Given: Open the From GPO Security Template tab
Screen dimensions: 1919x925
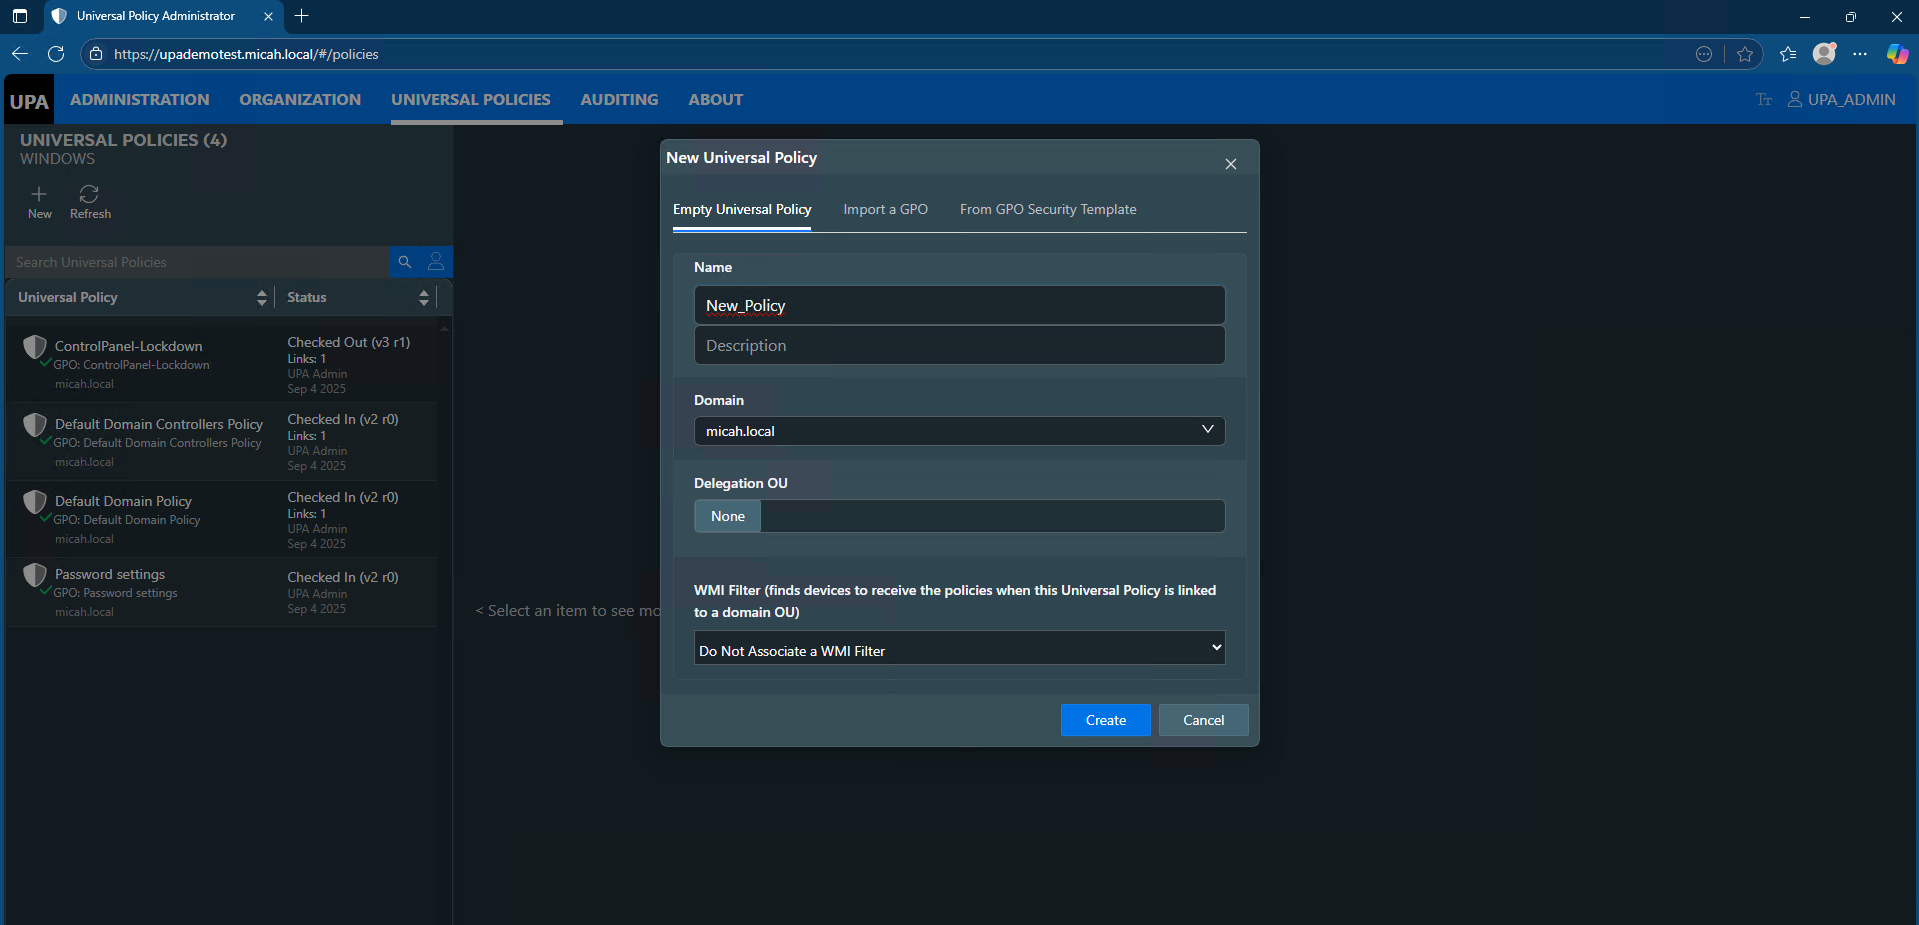Looking at the screenshot, I should (1047, 209).
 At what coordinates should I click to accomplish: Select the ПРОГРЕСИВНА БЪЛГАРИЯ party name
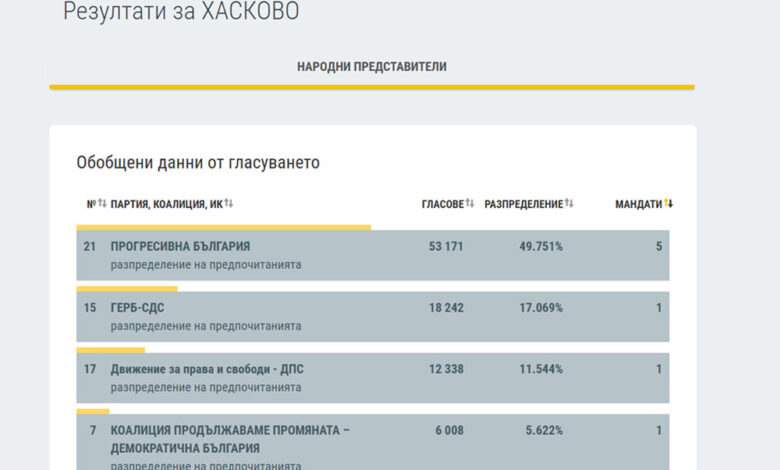180,246
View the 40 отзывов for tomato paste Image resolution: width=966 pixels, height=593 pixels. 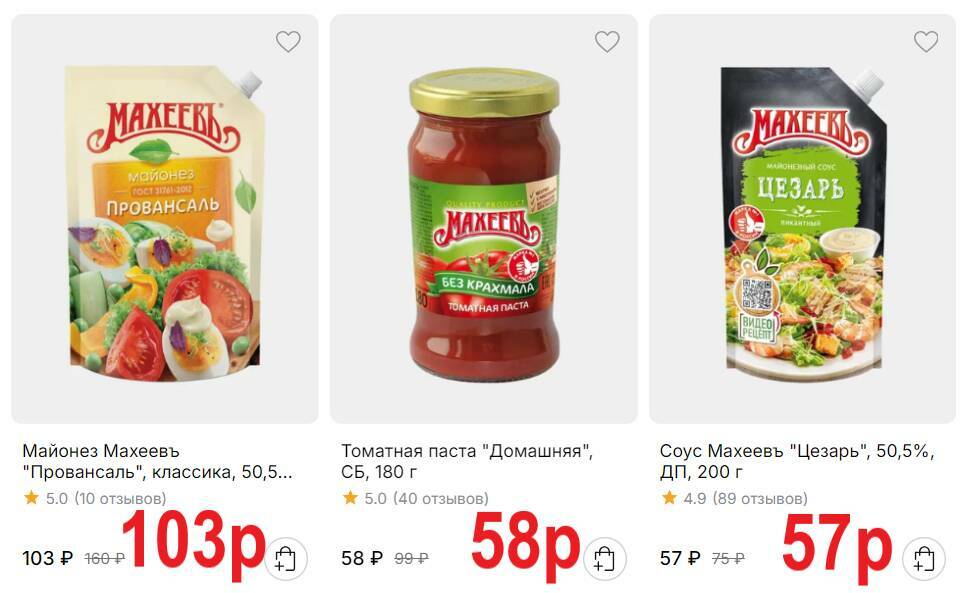[440, 498]
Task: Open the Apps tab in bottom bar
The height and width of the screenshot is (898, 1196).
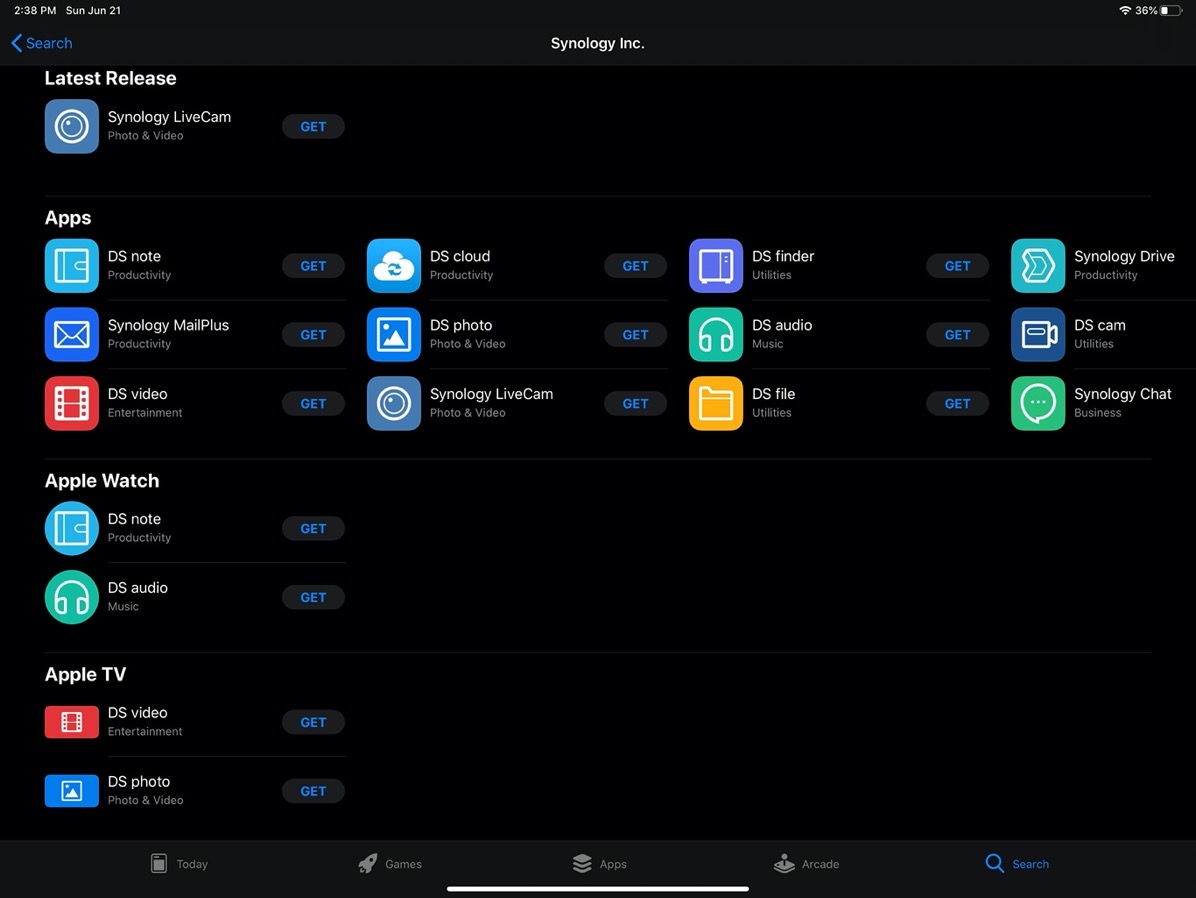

*Stated task*: Pull out each line of the records above that contains the word "Open". Treat uppercase and lowercase as different.

*Exercise solution*:
Given: Open the From GPO Security Template tab
Task: Open the Apps tab in bottom bar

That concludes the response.